- [WORK TO BE COMPLETED] Retype the following lines without any changes, starting at the line that contains "Task: Click green" and ending after the line that contains "coord(1300,49)". Leave the pictures out of your answer.

- [Part of a data file]
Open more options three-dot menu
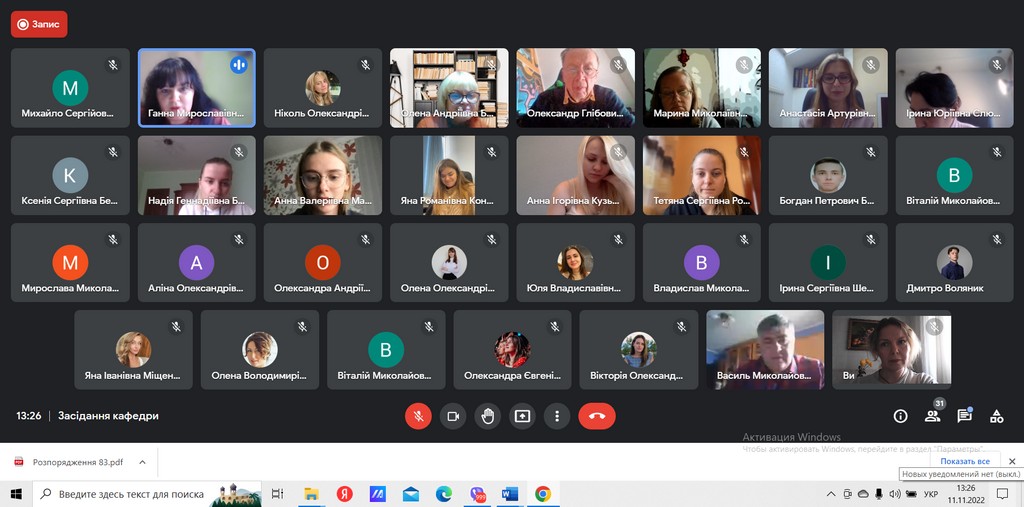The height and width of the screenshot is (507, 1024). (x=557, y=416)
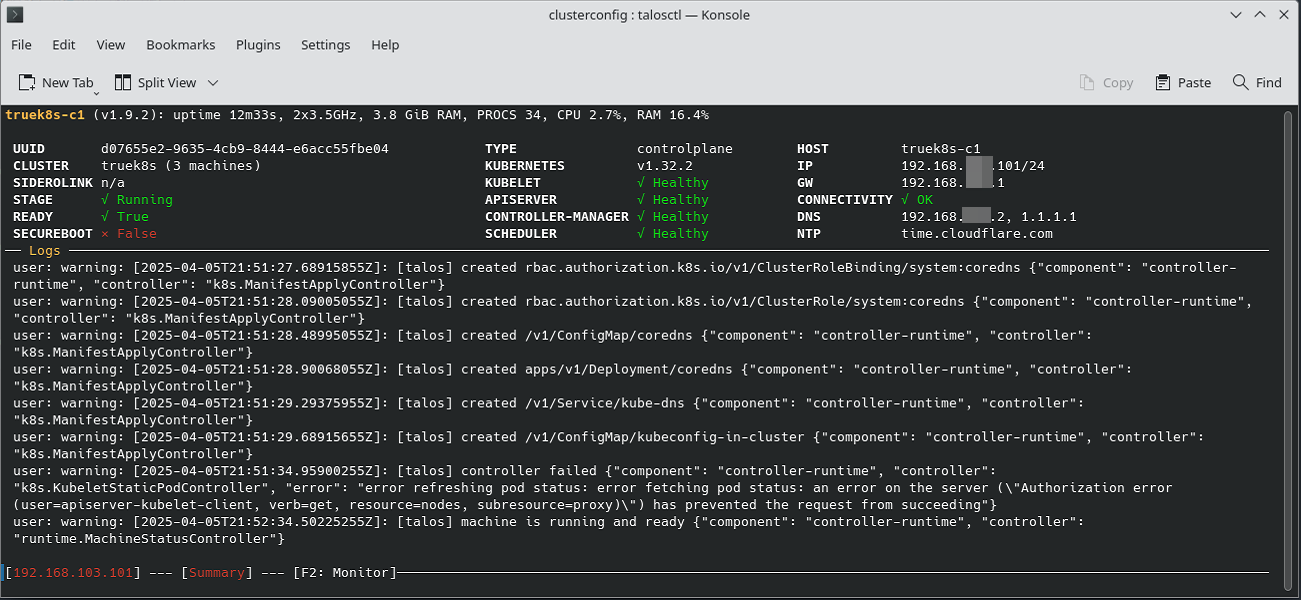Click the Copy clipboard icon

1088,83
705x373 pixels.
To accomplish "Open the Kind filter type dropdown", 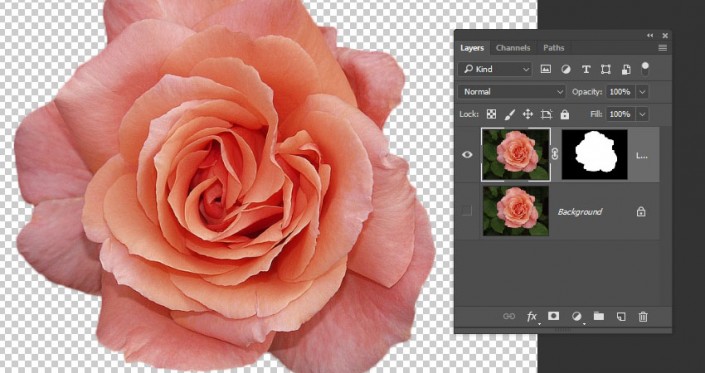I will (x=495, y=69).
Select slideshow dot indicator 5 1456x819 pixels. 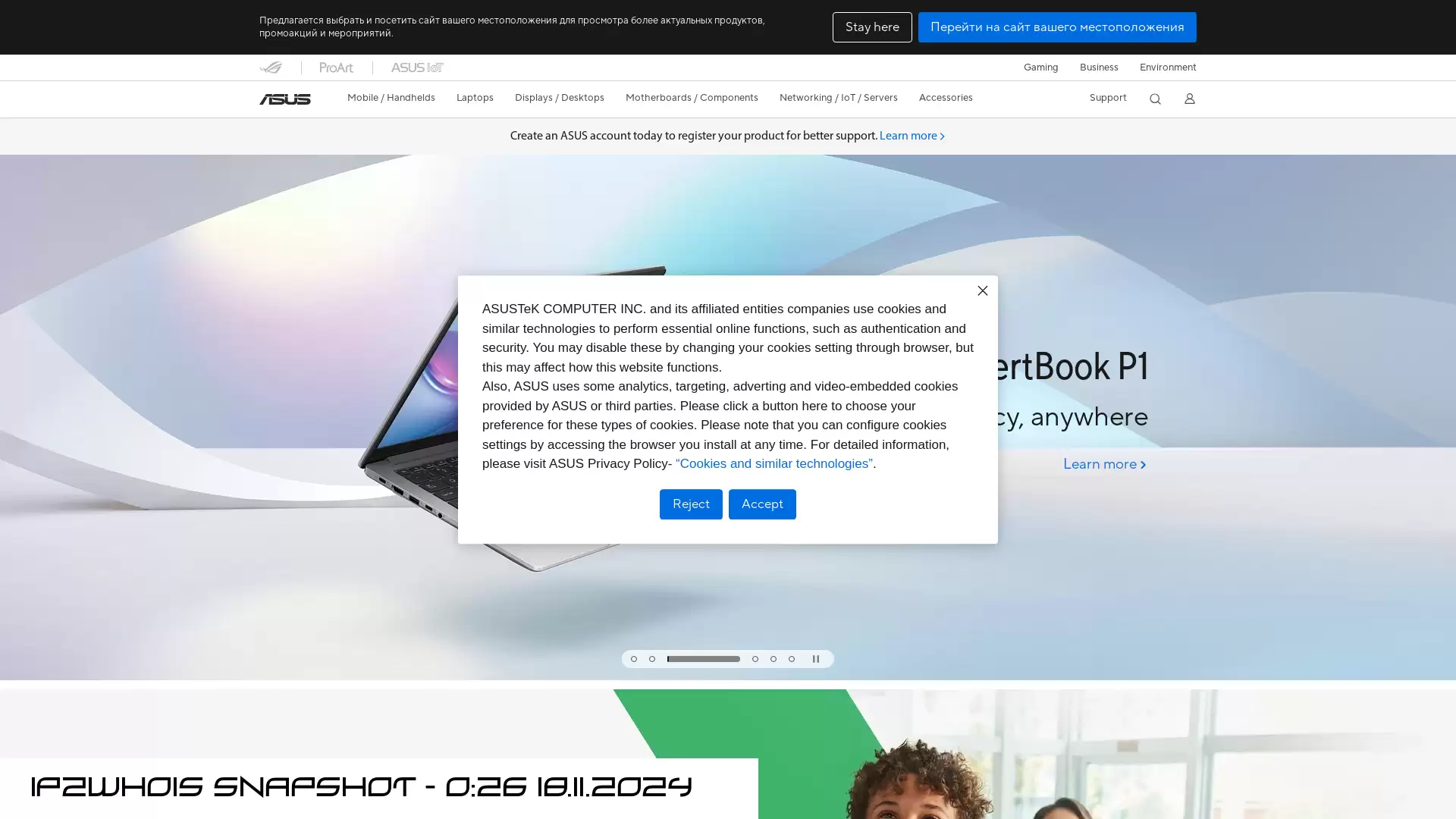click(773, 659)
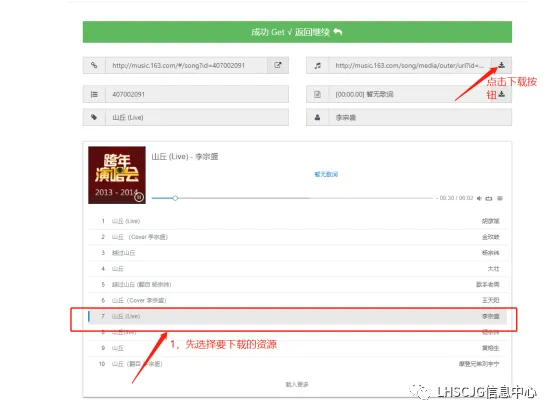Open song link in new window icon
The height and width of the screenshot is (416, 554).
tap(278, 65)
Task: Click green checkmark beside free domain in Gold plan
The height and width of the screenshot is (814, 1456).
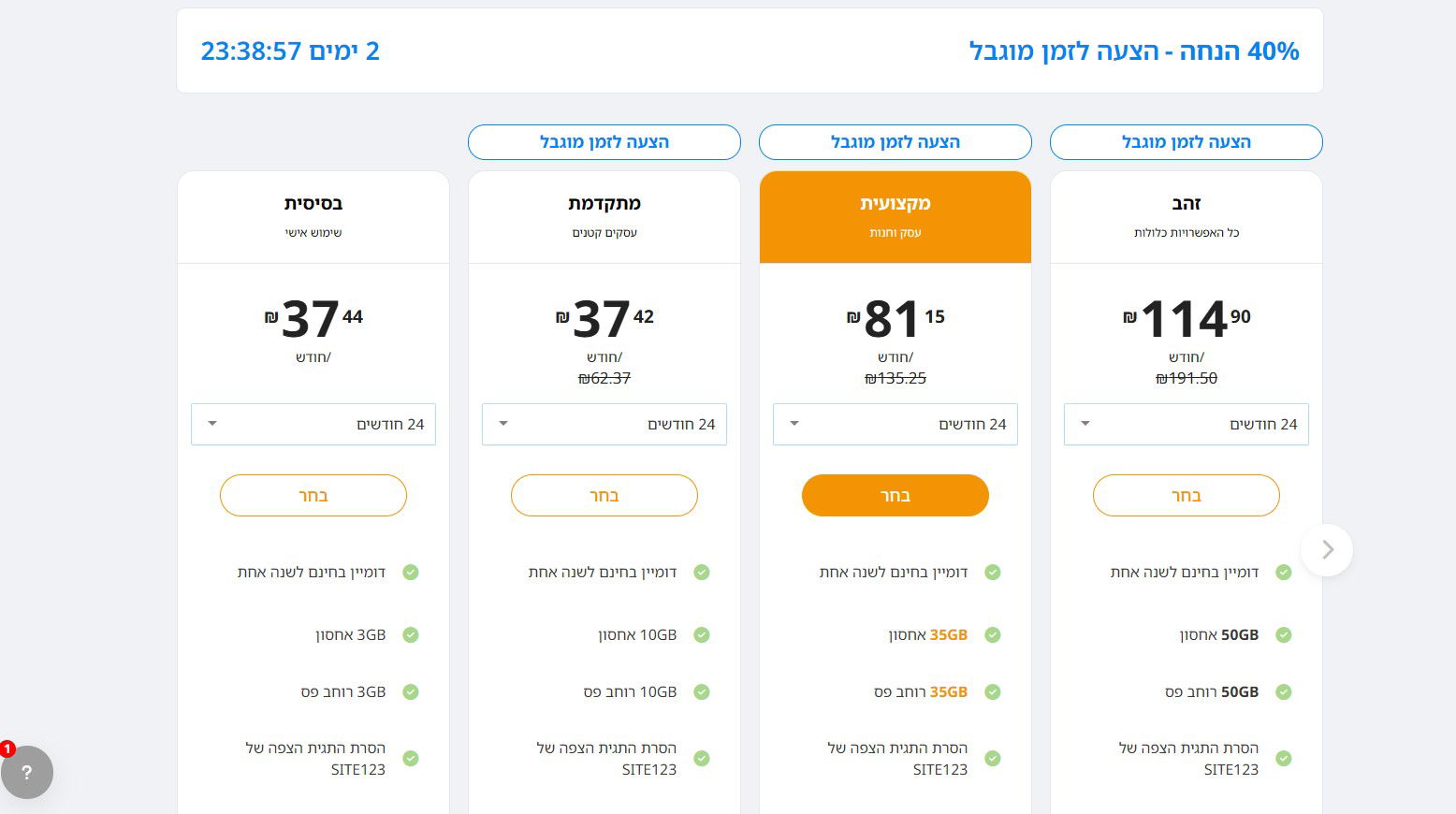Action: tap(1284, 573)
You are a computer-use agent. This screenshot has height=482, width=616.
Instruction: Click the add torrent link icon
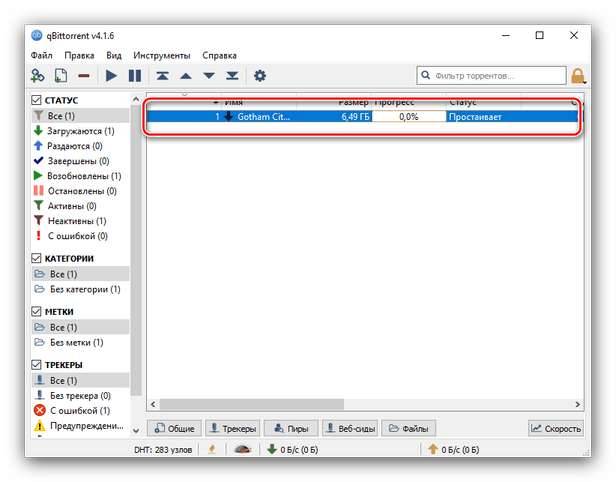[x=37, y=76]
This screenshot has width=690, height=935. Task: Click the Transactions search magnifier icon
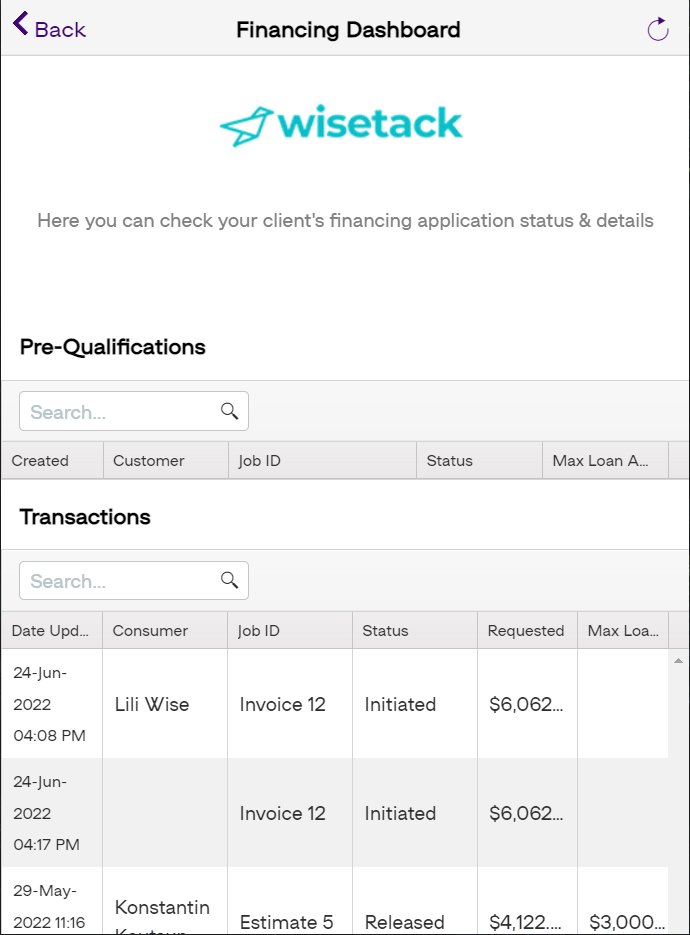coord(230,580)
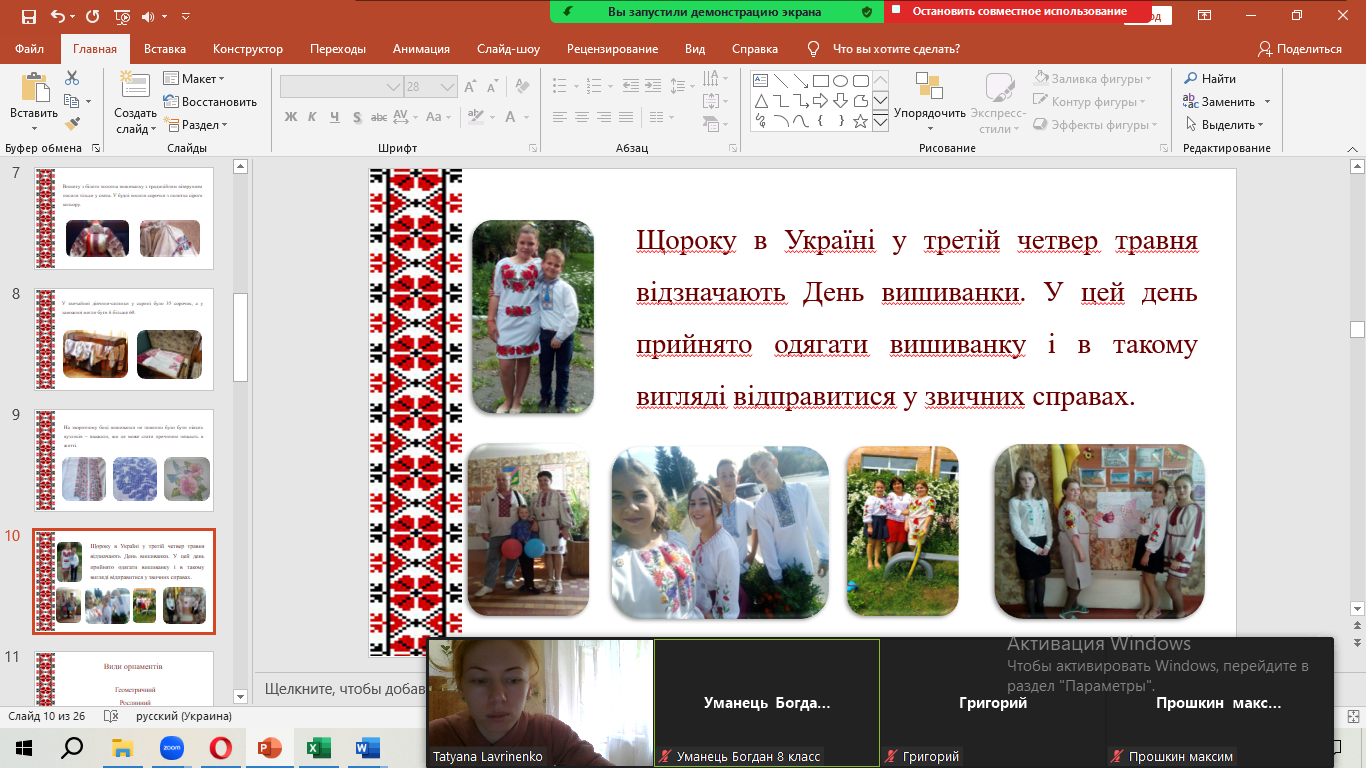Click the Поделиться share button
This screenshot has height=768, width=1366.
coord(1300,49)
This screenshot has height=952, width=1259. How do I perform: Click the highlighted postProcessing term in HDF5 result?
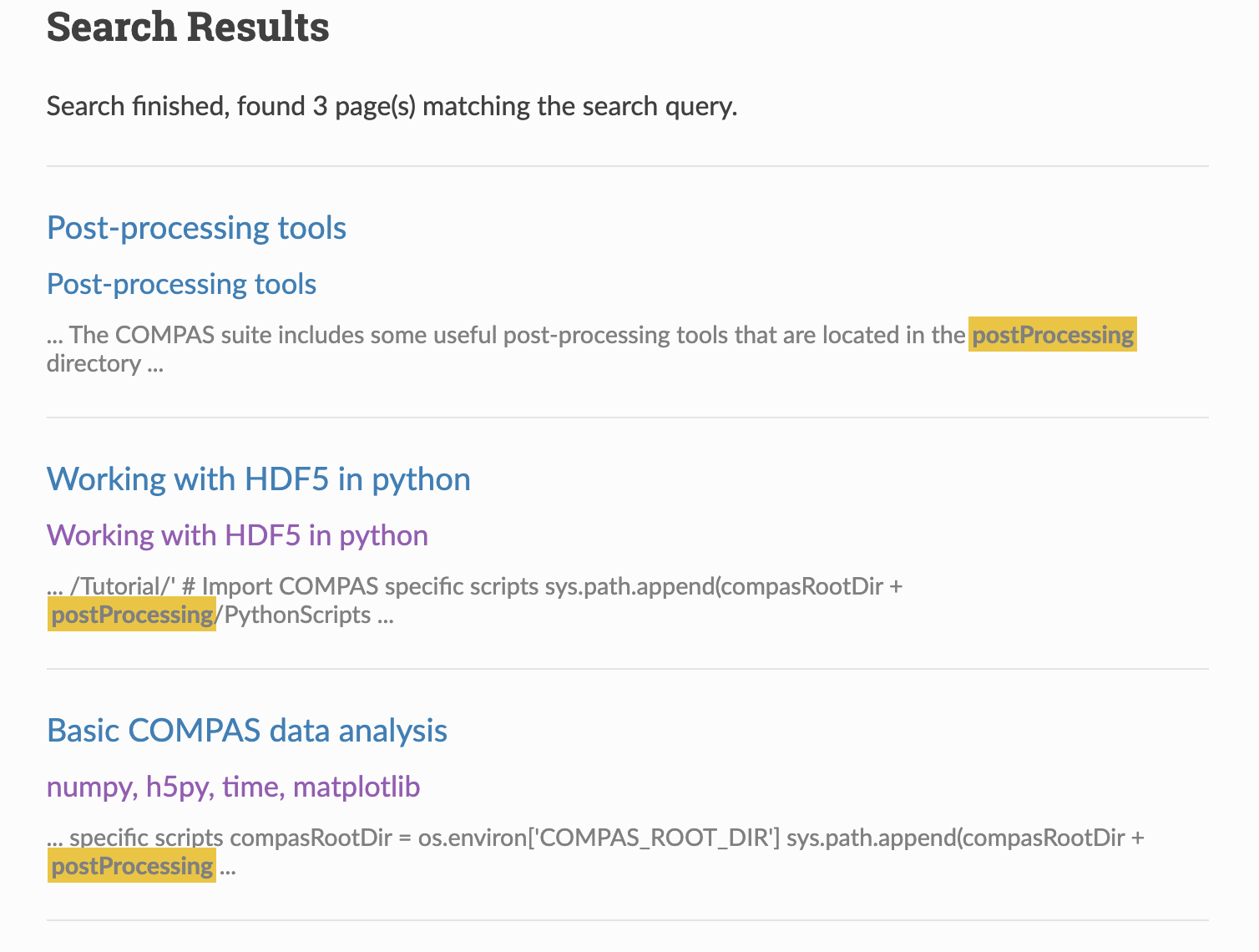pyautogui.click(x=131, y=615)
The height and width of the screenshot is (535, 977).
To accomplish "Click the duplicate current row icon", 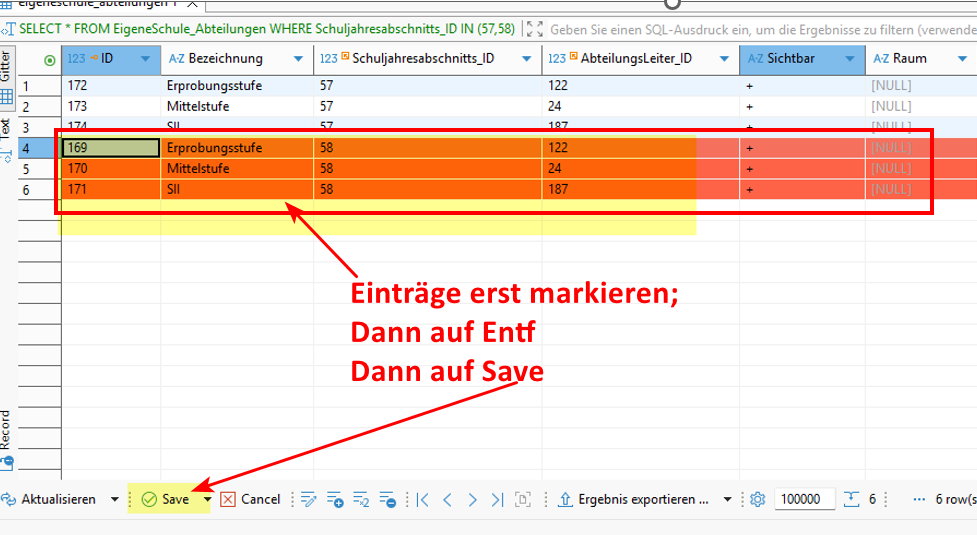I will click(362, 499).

- [RESPONSE]
Task: Click green checkmark beside free domain in Gold plan
The height and width of the screenshot is (814, 1456).
Action: tap(1284, 573)
You are a computer-use agent. This screenshot has height=482, width=616.
Instruction: Click the add torrent link icon
[x=37, y=76]
This screenshot has width=690, height=935. Task: Click the Transactions search magnifier icon
coord(230,580)
Click the Поделиться share button
This screenshot has height=768, width=1366.
coord(1300,49)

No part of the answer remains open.